--- Source data ---

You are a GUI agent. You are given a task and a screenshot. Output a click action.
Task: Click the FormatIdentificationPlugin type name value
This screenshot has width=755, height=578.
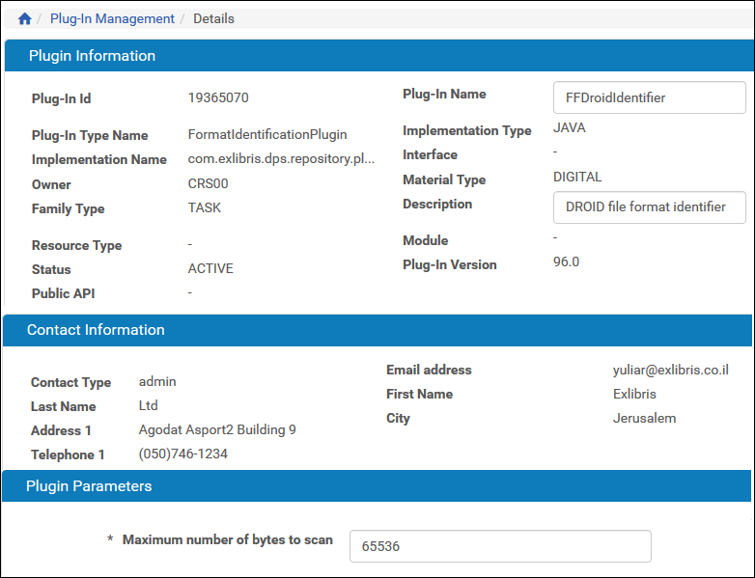[x=266, y=134]
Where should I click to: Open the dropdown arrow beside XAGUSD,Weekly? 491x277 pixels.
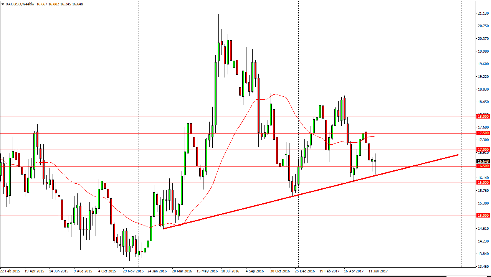click(3, 4)
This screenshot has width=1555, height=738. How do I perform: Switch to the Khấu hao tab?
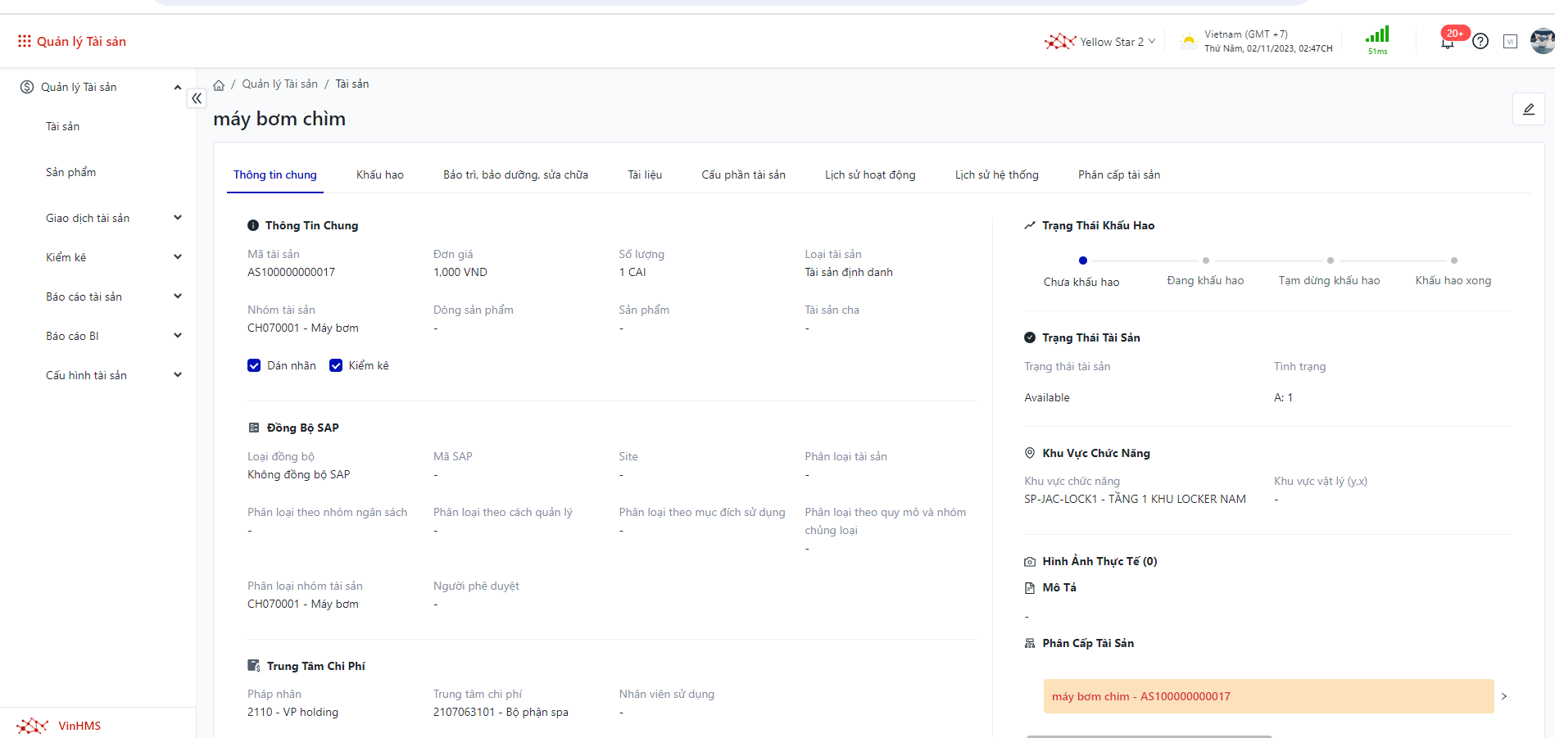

---

The task ->
Your copy should match the entries exactly, minus the pictures.

Your solution ->
You are a GUI agent. You are given a task and a screenshot. Output a click action.
Task: Click the FormatIdentificationPlugin type name value
This screenshot has width=755, height=578.
[x=266, y=134]
Where should I click to: Open the dropdown arrow beside XAGUSD,Weekly? 491x277 pixels.
click(3, 4)
This screenshot has width=1555, height=738. How do I perform: Switch to the Khấu hao tab?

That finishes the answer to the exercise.